*** SOURCE RECORDS ***

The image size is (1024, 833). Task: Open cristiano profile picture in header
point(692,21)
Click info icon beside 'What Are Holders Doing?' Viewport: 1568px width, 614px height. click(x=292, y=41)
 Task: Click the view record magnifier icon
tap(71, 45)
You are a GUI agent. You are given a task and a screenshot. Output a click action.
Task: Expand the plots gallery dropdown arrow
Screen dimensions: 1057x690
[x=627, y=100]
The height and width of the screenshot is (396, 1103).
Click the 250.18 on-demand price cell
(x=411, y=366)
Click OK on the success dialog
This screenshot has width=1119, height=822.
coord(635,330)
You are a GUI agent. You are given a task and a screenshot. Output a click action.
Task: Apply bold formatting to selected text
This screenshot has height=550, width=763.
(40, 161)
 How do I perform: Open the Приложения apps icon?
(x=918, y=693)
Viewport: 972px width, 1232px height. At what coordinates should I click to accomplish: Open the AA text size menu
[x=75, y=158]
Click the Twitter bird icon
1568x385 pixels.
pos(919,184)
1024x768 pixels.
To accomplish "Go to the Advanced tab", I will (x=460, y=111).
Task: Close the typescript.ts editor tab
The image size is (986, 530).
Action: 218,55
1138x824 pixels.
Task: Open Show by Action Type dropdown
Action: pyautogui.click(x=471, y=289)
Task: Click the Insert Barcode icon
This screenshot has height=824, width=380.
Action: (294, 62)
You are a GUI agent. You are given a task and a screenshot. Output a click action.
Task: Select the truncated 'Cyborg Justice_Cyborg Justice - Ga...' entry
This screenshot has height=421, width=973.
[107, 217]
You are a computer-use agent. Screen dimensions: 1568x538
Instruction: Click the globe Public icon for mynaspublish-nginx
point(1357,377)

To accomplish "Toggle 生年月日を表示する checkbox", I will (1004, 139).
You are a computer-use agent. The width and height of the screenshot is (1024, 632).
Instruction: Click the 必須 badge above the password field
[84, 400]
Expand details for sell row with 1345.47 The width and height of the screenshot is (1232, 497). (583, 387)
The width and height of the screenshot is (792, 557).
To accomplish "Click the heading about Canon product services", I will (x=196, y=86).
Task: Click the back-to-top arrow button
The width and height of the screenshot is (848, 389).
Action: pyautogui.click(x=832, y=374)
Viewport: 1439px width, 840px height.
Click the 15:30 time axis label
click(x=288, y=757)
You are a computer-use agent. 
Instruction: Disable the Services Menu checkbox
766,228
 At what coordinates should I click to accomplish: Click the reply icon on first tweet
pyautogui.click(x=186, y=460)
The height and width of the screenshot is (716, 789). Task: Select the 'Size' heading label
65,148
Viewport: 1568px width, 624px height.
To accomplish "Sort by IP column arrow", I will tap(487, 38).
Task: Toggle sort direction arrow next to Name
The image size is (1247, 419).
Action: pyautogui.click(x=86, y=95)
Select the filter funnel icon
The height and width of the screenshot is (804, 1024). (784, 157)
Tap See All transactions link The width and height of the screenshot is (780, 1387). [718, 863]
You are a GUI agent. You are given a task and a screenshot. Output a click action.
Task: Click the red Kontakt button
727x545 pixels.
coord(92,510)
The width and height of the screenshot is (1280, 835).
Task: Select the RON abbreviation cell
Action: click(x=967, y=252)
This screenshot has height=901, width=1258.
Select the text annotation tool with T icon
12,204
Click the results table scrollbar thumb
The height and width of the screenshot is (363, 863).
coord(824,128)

*** End of SOURCE RECORDS ***

WHAT IS REQUIRED :: Copy each line containing the word "computer" from the data.

RESULT BELOW ::
You are a computer-use agent. Screen dimensions: 1568x538
You are a computer-use agent. The width and height of the screenshot is (1024, 632).
You are a computer-use agent. 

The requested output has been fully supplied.